第3種 機械 R2年度

電験三種 令和2年度 機械 問9『変圧器に流れる電流の計算問題』

問題

一次線間電圧が66kV,二次線間電圧が6.6kV,三次線間電圧が3.3kVの三相三巻線変圧器がある。一次巻線には線間電圧66kVの三相交流電源が接続されている。二次巻線に力率0.8,8 000kV・Aの三相誘導負荷を接続し,三次巻線に4 800kV・Aの三相コンデンサを接続した。一次電流の値[A]として,最も近いものを次の(1)〜(5)のうちから一つ選べ。ただし,変圧器の漏れインピーダンス,励磁電流及び損失は無視できるほど小さいものとする。

(1)42.0  (2)56.0  (3)70.0  (4)700.0  (5)840.0

 

解説

変圧器,変圧器に接続された負荷,コンデンサを単線結線図で書くと以下のようになります。

変圧器の一次電流は,変圧器の二次側の負荷と三次側のコンデンサに流れる電流の合計になるため,一次電流の大きさを求めるためには,二次側に流れる電流と三次側に流れる電流をそれぞれ求め,それらを合成する必要があります。注意しないといけないのは,電流は有効電力の分と無効電力の分があるため,ベクトルとして計算する必要があるという点です。

まずは,二次側に接続された負荷の電流を求めます。なお,以下の計算では遅れの無効電力を正として計算します。(一般的な交流電力の計算方法と同じです。)

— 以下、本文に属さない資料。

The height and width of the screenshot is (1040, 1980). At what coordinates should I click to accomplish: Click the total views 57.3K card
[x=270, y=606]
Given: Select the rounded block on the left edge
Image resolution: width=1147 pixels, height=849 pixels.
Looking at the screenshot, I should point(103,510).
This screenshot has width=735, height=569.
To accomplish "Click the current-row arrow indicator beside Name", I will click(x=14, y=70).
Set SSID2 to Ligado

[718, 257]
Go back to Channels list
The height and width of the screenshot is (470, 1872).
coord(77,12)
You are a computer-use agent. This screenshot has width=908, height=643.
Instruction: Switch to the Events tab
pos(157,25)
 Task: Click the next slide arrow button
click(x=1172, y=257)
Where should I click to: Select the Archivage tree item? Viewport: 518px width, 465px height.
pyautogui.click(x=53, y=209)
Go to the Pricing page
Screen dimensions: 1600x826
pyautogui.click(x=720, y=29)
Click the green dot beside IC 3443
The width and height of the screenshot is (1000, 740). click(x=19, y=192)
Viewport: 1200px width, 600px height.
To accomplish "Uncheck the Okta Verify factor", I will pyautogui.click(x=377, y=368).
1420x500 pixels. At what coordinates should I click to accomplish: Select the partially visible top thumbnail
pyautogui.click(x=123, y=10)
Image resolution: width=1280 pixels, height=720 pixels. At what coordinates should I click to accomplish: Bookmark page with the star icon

二次側の負荷は,力率が0.8,皮相電力が8,000kVAですので,有効電力の大きさは,

8,000 \times 0.8 = 6,400 [kW]

です。無効電力の大きさは, sin \theta = \sqrt{1- 0.8^2} = 0.6 を用いて,

8,000 \times 0.6 = 4,800 [kVar]

と求まります。

したがって,有効電力分の電流の大きさを I_{2r} ,無効電力分の電流の大きさを I_{2q} とすると,

I_{2r} = \dfrac{6,400}{\sqrt{3} \cdot 6.6}

j I_{2q} = j \dfrac{4,800}{\sqrt{3} \cdot 6.6}

となります。無効電力分の電流は遅れの電流であるため,jは正になります。

これらの電流を一次側に換算した大きさをそれぞれ, I’_{2r} I'_{2q} とすると,

I'_{2r} = \dfrac{6.6}{66} \dfrac{6,400}{\sqrt{3} \cdot 6.6} = \dfrac{6,400}{66 \sqrt{3}}

j I'_{2q} = j \dfrac{6.6}{66} \dfrac{4,800}{\sqrt{3} \cdot 6.6} = \dfrac{4,800}{66 \sqrt{3}}

となります。

続いて,三次側に接続されたコンデンサの電流を求めます。コンデンサに流れる電流は無効電力分のみですので,その大きさを I_{3q} とすると,

-j I_{3q} = -j \dfrac{4,800}{\sqrt{3} \cdot 3.3}

となります。コンデンサの電流は進相電流であるため,jにはマイナスがついています。

この電流を一次側に換算した大きさを I'_{3q} とすると,

-j I'_{3q} = -j \dfrac{3.3}{66} \dfrac{4,800}{\sqrt{3} \cdot 3.3} = -j \dfrac{4,800}{66 \sqrt{3}}

となります。

一次電流を \dot{I}_1 とすると, \dot{I}_1 はここまでに求めた二次電流と三次電流をそれぞれ一次側に換算した電流の合成ですので,

\dot{I}_1 = I'_{2r} + j I'_{2q} - j I'_{3q} = \dfrac{6,400}{66 \sqrt{3}} + j \dfrac{4,800}{66 \sqrt{3}} -j \dfrac{4,800}{66 \sqrt{3}}

\dot{I}_1 = \dfrac{1}{66 \sqrt{3}} (6,400 + j 4,800 - j 4,800) = \dfrac{6,400}{66 \sqrt{3}} \fallingdotseq 56.0

と求まります。

\dot{I}_1 は実数部のみとなりましたので,その大きさはそのまま56.0[A]となります。

 

有効電力・無効電力の電流についての補足

一般的に,有効電力 P と無効電力 Q は,線間電圧を V ,線電流を I ,負荷の力率角を \theta とすると,

P= \sqrt{3} V I cos \theta
Q= \sqrt{3} V I sin \theta

と表されます。

問題の説明において,有効電力分の電流と言っていたのは,上記有効電力の式のI cos \theta のことであり,無効電力分の電流というのは,上記無効電力の式のI sin \theta のことを言っていました。
有効電力分の電流を I_r ,無効電力分の電流を I_q として改めて書くと,

I_r= I cos \theta
I_q=I sin \theta

となります。

問題の説明では, I_r I_q を使って,

I_r= \dfrac{P}{\sqrt{3} V}
I_q= \dfrac{Q}{\sqrt{3} V}

とそれぞれの電流を求めています。